Canadian hip hop duo

Vice Verset was a Canadian bilingual French / English hip hop band duo established in 1997 and made up of rapper David Dubé (also known as Da Vincy) and of Striger Laurent, a Canadian artist of Jamaican origin (using the mononym Striger). The band was signed to HLM Records.

The band took part in many competitions and appeared in Rap City '97 finishing third overall. They were named best French rap group for the year in Quebec and took part extensively in many music events like Rockon 1998 dance competition and in Les FrancoFolies de Montréal in 2005.

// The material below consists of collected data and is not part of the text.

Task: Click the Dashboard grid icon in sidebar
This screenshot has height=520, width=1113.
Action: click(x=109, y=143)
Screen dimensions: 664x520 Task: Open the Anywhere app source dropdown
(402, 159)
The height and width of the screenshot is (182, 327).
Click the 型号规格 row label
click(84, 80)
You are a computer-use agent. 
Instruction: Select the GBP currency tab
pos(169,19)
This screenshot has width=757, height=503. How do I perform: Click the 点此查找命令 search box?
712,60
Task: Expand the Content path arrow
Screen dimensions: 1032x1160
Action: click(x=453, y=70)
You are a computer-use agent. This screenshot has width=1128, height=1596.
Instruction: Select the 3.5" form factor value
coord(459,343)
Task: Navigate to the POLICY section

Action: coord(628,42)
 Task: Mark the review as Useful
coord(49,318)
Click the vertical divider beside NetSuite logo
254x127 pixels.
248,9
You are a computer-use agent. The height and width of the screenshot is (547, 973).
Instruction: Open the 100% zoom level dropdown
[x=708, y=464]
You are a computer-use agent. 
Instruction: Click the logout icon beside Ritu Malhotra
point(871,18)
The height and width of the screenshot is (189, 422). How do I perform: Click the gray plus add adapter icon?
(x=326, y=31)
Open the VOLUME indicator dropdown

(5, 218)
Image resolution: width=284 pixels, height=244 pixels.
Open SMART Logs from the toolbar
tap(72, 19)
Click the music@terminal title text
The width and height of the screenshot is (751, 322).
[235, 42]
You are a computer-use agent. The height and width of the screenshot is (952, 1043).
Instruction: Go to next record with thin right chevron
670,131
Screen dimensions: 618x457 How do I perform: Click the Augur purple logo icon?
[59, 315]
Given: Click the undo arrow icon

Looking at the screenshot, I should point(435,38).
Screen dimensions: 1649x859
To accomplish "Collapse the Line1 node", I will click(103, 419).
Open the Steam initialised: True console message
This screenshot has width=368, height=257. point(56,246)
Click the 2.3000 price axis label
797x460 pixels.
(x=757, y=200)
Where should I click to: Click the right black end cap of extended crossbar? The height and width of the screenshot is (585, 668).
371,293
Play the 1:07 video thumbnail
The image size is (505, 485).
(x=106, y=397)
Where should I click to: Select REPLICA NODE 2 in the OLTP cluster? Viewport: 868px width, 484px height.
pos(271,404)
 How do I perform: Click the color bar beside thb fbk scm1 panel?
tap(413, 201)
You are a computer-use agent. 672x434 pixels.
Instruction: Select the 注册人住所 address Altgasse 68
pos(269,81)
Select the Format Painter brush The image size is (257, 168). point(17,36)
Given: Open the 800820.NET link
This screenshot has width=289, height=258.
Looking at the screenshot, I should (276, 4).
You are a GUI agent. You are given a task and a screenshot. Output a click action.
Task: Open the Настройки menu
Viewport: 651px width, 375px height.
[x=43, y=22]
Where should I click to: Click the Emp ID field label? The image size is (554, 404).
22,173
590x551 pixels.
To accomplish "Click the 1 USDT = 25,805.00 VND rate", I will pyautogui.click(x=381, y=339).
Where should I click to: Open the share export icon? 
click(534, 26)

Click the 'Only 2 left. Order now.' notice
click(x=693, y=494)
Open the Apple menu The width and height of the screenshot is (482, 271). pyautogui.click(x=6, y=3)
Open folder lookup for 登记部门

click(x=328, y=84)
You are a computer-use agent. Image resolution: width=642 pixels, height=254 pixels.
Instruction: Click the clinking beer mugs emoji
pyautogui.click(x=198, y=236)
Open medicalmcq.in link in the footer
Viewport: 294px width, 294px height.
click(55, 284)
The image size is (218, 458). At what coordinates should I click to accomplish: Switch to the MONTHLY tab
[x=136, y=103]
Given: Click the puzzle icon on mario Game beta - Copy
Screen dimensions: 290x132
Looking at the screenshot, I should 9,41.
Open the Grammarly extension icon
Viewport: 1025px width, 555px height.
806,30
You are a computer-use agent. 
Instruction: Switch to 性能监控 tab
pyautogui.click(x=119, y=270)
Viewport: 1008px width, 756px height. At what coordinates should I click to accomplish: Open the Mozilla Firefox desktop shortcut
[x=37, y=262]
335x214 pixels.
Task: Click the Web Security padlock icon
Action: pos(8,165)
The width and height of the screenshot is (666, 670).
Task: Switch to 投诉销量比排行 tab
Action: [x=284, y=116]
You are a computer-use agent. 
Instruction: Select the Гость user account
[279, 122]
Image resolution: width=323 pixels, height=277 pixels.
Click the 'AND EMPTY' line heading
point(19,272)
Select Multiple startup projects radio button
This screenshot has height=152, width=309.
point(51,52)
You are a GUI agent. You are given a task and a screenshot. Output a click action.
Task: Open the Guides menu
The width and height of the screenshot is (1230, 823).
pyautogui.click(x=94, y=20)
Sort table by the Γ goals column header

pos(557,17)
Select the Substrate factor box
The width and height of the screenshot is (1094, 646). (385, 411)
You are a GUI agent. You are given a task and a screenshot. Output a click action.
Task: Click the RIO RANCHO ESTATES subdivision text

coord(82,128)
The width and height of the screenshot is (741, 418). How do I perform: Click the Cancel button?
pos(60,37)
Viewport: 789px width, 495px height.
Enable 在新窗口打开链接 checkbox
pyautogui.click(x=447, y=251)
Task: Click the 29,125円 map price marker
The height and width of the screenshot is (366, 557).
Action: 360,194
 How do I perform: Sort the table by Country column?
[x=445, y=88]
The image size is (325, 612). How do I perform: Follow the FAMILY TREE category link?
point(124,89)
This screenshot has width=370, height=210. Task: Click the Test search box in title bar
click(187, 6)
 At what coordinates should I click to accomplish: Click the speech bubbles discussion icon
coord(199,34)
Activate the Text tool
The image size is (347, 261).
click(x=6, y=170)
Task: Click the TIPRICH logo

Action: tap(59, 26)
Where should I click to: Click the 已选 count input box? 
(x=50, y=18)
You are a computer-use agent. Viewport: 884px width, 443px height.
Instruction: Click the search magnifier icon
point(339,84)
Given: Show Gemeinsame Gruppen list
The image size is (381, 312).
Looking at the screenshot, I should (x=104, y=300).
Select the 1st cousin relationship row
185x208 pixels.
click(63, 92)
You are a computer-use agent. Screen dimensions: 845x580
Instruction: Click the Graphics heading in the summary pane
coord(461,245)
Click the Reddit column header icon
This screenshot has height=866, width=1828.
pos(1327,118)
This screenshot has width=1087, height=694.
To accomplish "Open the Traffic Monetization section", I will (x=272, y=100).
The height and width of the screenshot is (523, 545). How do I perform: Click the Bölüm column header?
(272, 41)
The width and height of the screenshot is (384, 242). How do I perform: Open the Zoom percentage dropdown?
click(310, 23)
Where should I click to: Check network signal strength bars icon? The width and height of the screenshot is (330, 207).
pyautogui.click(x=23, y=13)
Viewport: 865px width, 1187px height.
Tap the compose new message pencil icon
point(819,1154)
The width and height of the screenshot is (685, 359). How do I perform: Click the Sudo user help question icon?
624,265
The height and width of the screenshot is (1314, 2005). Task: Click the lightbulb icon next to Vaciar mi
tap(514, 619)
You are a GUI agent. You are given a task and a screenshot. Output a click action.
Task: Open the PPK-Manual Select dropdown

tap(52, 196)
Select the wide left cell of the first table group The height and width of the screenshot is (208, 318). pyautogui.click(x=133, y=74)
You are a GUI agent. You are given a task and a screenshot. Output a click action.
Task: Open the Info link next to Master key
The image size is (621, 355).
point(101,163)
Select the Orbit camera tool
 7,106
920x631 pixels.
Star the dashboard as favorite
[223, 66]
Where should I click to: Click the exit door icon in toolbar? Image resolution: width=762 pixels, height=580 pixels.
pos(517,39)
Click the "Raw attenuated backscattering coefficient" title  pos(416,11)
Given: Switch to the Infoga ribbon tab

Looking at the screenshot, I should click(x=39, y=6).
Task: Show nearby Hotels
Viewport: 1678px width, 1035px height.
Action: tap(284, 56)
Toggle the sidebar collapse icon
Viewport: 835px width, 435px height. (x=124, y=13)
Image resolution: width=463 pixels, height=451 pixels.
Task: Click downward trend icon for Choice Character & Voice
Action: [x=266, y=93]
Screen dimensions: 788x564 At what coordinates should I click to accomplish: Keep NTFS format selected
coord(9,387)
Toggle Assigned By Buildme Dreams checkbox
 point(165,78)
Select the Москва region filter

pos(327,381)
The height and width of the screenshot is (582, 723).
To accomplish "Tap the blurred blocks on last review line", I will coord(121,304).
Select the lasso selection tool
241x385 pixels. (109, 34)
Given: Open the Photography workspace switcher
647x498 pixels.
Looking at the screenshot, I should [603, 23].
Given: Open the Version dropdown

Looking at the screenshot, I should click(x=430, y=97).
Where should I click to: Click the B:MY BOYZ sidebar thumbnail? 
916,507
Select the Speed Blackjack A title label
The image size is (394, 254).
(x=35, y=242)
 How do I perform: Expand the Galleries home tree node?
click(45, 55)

Vice Verset released the album Vice City in 2006 on HLM Records. The lyrics were by Da Vincy, Striger and Vice Verset and was produced by Hotbox and Illstrumentals, mixed, mastered and recorded by Tamas Barany with scratches by DJ Blast. The album included many collaborations like Billy Nova, Sir Pathétik, Kaylah, Lukay, Supa Lexx, Loedie, Sneaky Tone, Slim Sexy, 01Étranjj, L'Queb, Karl Wolf, Goofy Welldone, Stiff, King Ade, Bougat, Marokia and others. Notable singles and music videos included Vice Verset release "Faut qu'on s'evade" featuring Supa Lexx.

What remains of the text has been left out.